Sie war hier in Solders Heim geboren, aber ihre Eltern waren so früh gestorben, das sie sich kaum noch an sie erinnern konnte. Sie wuchs dann bei einer alten Frau auf, die vor einigen Tagen aber ebenfalls gestorben war. Die letzte Woche war schlimm. Ohne Schutz, den die alte Frau ihr immer noch geboten hatte konnte sie sich den zunehmenden Belästigungen der Männer kaum noch erwehren, während die Frauen sie wegen ihrer Freiheit und ihrer Schönheit angeiferten.
    Nun hatte sie gestern vom Ältestenrat den Befehl bekommen, einen der jungen unverheirateten Männer zu heiraten. Doch sie dachte überhaupt nicht daran, sich diesem Haufen alter Narren zu beugen, zumal die Aussichten hier einen vernünftigen Mann zu finden, in ihren Augen sehr klein waren. Sie hatte ganz andere Pläne, sie würde in die Stadt gehen, aber nicht als armes Mädchen vom Lande, sie würde sich einen Schatz besorgen, den Tempelschatz des Seter. Dann, noch heute Nacht, würde sie gehen.
    Diese Gedanken liefen ihr durch den Kopf, während sie mit äußerster Vorsicht durch das Dorf schlich. Vorbei am Marktplatz, auf dem man gut die Umrisse des Brunnens sehen konnte. Vorbei an der Hütte des Dorfältesten, der wohl nicht einmal eine Tierherde gehört hätte, geschweige denn ihren leichten Schritt. Vorbei am Gehege der Ziegen, die in der Dunkelheit leise und fragende Geräusche von sich gaben. Vorbei am Verschlag des Dorftrottels, den sie auch viel zu gut kannte. Dann lag der Tempel des Seter vor ihr, zimlich klein und schmucklos, nur wenige Räume umfassend.
    Sie huscht zu dem kleinen Seiteneingang, richtete sich auf, zufriedene Gedanken liefen ihr in den Sinn. Bald war es geschafft, noch wenige Minuten voller Spannung, dann ein heimliches Schleichen, um das Dorf zu verlassen, danach würde sie frei und unabhängig sein.

II Dingo

Er erwachte langsam, seine Lieder gaben die gelblichen Augen frei, und er blickte in den späten Nachmittag, in dem die Sonne nur noch zwei Handbreit über der großen Ebene hing.

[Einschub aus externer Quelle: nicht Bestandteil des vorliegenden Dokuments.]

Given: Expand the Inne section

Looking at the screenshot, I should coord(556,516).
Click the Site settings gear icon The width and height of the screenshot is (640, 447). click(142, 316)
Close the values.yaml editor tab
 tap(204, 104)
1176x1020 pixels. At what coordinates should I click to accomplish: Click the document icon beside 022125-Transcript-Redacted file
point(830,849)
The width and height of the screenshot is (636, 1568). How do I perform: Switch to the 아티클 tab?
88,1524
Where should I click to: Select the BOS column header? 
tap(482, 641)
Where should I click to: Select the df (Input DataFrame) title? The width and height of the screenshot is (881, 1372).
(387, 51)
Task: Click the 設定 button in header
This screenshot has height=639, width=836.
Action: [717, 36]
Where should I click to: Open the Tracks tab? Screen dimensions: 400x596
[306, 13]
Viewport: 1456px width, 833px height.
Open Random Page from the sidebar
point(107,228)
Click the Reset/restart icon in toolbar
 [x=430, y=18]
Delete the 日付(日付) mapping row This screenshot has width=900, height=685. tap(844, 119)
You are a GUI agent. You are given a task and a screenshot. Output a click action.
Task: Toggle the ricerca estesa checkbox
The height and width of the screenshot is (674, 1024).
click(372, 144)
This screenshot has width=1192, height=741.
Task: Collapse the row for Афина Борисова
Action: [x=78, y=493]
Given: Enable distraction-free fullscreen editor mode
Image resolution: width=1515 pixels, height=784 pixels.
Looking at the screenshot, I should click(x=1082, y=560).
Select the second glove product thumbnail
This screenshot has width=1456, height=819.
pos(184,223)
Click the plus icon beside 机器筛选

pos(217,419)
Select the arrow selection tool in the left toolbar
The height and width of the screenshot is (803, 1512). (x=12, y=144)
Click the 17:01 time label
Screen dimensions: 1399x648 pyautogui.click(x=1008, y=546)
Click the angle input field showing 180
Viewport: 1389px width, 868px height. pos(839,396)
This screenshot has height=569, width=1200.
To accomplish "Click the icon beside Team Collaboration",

Er stand auf und sah in den untergehenden Glutball, von dort richtete sich sein Blick auf das Dorf das man gerade eben noch in den flimmernden Luftschichten erkennen konnte. Er wandte sich um und ging zu dem Wasserloch, eine kleine Lache, die durch irgendwelche Zuflüsse aus dem Gebirge genährt wurde. Er wusch sich die Tageshitze aus dem Gesicht, trank erwas und betrachtete sein Spiegelbild im Wasser. Er grinste sich an, strich sich die Haare aus der Stirn, Haare, die meistens überall waren, nur nicht dort wo er sie haben wollte. Er streckte sich die Zunge heraus, verdrehte die Augen, lachte auf, dann warf er sich rücklings in den Sand, weicher gelblicher Sand.
    Seine Augen fingen eine einsame Wolke, während er wieder das VERLANGEN spürte. Diese Nacht war eine Vollmondnacht, er würde jagen, hetzen und die Freiheit spüren. Er ließ seine Gedanken schweifen, sie liefen die Pfade seine Erinnerung entlang, wobei sie angenehme und unangenehme Gedanken weckten. Angenehme wie der Erinnerung an seine Mutter, unangenehme wie die Vertreibung, die zu seiner Wanderung geführt hatte. Seine Wanderung, "Ach ja", seufzte er, sie war schrecklich und schön, wie würde sie enden?
    Aber dann, als die Wölfe kamen, gesättigt und gut aufgelegt, vergaß er diese Gedanken. Lachend spielte er mit ihnen, warf einen sogar ins Wasser was dieser überhaupt nicht lustig fand und deswegen mit eingezogenem Schwanz beleidigt knurrte. Es waren fünf Wölfe, vier von ihnen große Exemplare aus den nördlichen Tundren, die ihn schon seit zwei Jahren begleiteten; er hatte sie aus seiner Heimat mitgebracht. Den fünften hatte er bei der Überquerung des Gebirges in sein Rudel aufgenommen, er war kleiner aber flinker als die anderen.
    Plötzlich erstarrte er und mit ihm seine Wölfe. Er sah über den ganzen Himmel. Die Sonne war gerade untergegangen, während der Mond eben hinter den Bergen hervorlugte. Er war zwar noch hell, wie im Sommer in diesen Breitengraden üblich, aber er konnte den Mondaufgang nicht nur schwach sehen, sondern kräftig fühlen. Während seine Wölfe um ihn herum anfingen zu heulen, überkam ihn wieder diese Macht.

III Arle

Sie könnte heulen, jawohl, alles hatte so gut geklappt, kein Fehler und dann das. Nun saß sie hier in der kleinen Hütte die gemeinhin als Gefängnis diente, wenn mal, selten genug, eines gebraucht wurde. Wütend und kein bißchen beschämt saß sie da, die Hände kneteten die Fußgelenke, während die Bilder noch einmal zurückkehrten.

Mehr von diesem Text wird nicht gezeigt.